Withdrawal syndrome is quite complex due to the difficulty of instantly rebuilding the body to exist without medications. Substances that provoke addiction are often classified as psychoactive, which is why many patients experience nervous disorders and emotional instability. Such conditions can cause deep depression. Antidepressants belong to this group of drugs and cause persistent disturbances of consciousness and psyche. Cancellation of hormonal drugs often leads to hormonal imbalances and metabolic disorders. The main causes of recoil syndrome are:

  • incorrect dosage prescription;
  • mental illness of the patient;
  • drug replacement of the function of an organ or system;
  • other drug addictions (toxic, alcoholic, etc.).
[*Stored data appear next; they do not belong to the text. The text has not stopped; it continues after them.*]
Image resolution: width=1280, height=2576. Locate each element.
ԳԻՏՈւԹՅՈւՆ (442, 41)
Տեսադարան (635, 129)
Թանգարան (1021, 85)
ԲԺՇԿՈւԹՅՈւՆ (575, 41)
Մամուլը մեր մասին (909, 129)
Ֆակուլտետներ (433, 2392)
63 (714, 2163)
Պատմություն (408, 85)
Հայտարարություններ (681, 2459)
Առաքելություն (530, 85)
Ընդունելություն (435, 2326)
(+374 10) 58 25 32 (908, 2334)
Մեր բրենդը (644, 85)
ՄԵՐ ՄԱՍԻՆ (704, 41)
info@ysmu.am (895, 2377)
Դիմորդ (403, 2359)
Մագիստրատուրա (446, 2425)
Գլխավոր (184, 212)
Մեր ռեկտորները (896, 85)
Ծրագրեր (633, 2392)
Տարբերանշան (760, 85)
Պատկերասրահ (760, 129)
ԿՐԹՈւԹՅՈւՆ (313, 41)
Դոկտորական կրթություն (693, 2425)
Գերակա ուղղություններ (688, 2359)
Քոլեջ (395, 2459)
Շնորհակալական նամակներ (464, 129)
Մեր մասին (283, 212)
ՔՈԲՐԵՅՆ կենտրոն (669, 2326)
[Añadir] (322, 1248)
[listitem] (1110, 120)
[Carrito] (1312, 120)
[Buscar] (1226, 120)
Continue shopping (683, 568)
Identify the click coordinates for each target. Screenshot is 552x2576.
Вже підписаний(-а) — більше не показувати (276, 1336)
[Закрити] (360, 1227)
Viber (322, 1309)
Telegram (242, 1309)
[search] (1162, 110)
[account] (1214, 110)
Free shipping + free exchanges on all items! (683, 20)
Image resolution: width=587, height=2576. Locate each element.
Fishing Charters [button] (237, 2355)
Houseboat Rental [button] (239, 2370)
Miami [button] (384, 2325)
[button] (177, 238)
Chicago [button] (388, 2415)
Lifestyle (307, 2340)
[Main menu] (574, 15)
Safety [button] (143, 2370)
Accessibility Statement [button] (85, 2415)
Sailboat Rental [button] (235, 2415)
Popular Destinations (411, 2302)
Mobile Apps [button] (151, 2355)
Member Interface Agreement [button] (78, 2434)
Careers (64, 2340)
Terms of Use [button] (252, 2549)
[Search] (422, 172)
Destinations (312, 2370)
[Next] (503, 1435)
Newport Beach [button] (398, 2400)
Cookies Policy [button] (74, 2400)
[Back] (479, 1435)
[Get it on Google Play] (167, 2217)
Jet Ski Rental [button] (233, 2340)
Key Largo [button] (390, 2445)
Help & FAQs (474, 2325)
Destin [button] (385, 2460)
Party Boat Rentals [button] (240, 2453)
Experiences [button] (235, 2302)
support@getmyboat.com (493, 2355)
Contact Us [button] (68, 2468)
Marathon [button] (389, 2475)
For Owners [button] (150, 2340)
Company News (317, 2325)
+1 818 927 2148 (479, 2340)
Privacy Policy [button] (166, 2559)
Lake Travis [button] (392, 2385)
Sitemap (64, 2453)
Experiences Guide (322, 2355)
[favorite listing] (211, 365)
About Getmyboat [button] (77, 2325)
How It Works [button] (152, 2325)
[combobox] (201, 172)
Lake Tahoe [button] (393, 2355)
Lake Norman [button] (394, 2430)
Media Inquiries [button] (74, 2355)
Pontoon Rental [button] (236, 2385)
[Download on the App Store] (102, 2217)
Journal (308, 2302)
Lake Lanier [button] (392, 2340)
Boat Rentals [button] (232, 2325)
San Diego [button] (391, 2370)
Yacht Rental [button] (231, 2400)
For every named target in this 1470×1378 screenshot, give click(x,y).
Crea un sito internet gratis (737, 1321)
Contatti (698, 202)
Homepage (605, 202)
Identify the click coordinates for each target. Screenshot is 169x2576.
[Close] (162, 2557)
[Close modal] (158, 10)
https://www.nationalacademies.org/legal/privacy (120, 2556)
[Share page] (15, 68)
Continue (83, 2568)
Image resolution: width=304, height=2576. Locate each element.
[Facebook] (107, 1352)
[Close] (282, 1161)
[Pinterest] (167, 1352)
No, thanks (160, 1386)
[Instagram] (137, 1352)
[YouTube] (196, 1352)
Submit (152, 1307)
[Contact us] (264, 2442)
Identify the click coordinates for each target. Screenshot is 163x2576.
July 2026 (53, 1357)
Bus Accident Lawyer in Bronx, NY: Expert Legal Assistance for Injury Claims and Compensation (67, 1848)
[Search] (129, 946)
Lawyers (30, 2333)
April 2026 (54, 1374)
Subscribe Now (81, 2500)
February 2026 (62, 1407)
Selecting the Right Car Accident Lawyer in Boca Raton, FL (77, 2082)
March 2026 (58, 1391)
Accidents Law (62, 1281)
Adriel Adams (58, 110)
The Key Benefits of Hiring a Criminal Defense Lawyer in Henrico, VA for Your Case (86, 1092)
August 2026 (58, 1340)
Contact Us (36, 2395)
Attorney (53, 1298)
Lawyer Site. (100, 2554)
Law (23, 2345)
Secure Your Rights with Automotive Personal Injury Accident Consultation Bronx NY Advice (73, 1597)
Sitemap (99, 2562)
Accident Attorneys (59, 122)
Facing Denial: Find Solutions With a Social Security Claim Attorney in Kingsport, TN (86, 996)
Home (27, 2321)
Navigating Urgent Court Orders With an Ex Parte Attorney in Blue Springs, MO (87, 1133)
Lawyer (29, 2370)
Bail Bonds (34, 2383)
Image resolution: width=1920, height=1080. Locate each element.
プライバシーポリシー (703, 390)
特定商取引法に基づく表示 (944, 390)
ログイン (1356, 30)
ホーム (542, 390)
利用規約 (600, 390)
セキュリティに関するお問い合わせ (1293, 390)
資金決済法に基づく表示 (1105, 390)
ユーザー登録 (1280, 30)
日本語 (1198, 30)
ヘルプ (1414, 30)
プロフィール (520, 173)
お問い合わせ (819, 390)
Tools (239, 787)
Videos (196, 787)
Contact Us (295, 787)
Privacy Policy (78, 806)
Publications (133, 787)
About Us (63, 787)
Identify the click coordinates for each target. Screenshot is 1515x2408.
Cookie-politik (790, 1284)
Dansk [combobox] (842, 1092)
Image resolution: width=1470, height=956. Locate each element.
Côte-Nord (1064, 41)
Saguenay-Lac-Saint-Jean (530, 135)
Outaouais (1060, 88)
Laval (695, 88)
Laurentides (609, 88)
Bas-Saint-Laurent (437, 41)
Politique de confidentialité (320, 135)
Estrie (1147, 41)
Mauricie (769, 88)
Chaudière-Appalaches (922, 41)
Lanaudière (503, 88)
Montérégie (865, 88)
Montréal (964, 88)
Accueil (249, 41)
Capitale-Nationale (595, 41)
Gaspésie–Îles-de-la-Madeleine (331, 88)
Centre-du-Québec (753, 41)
This is interesting! Only in gynecology is withdrawal syndrome a positive thing. In the absence of pregnancy for a long time, women are prescribed hormonal medications, which are then discontinued. Against the background of withdrawal syndrome, a hormonal surge occurs, ovulation is stimulated, which significantly increases a woman’s chances of becoming pregnant. When the drug course is interrupted, withdrawal syndrome occurs, which does not depend on the reduction in the effect of the active substances.

Signs and manifestations

The symptomatic complex of withdrawal syndrome develops according to the scenario of a concomitant disease. With mental disorders and long-term use of antidepressants, patients experience an exacerbation of existing pathologies. The same applies to hormonal diseases. Among the main general symptoms are:

  • decreased performance;
  • depression and apathy;
  • emotional disorders;
  • deterioration of health according to the main diagnosis;
  • development of depressive syndrome;
  • decreased function of internal organs and systems;
  • sweating and shortness of breath;
  • tachycardia, trembling of limbs.

Apathy and indifference when withdrawing from psychoactive drugs

Important! The psychological factor in withdrawal syndrome plays an important role, since often the very thought of stopping the drug contributes to fixation on this event. During the period of the “rebound phenomenon,” addiction to the drug replaces all other primary needs (sexual intimacy, communication, nutrition).

Signs of hormonal withdrawal

Recoil syndrome after discontinuation of hormonal medications provokes the development of some specific symptoms. After long-term treatment with glucocorticosteroids, a decrease in adrenal function, a decrease in cardiac ejection fraction, and even cardiac arrest occur. Today, rebound syndrome after interrupting the course can be avoided by following clear patterns. It is necessary to discontinue drugs of this group with a gradual dose reduction.

Signs of antidepressant withdrawal

Treatment of psychodependent conditions is always associated with the risk of withdrawal syndrome, since antidepressants directly affect the human autonomic system, controls brain receptors and behavioral reactions. Among the main symptoms are:

  • insomnia and anxiety;
  • convulsive syndrome:
  • tremor of the limbs;
  • increased heart rate.

Important! Today, this often occurs due to the patient’s lack of discipline in following the medication regimen. With adequate dosage and proper medical management of the patient, such phenomena occur less and less often. Despite this, it is worth remembering that withdrawal symptoms can develop in an aggressive manner, even leading to death.

Preventive actions

Prevention consists of choosing a specialized doctor and following all the rules for taking prescribed medications. It is important not to self-medicate and get carried away with the uncontrolled use of any medications. This is especially true for patients with a burdened clinical history.

Consultation with a doctor regarding the drug dosage regimen

Some patients are forced to take certain replacement drugs for life to replenish the lost function of organs, tissues or systems. Rebound syndrome is a dependence on a drug with severe symptoms of an existing pathology. The condition requires correction by prescribing similar, milder medications, herbal teas, vitamin complexes, or by simply waiting. In case of any troubling conditions, you should contact a specialist.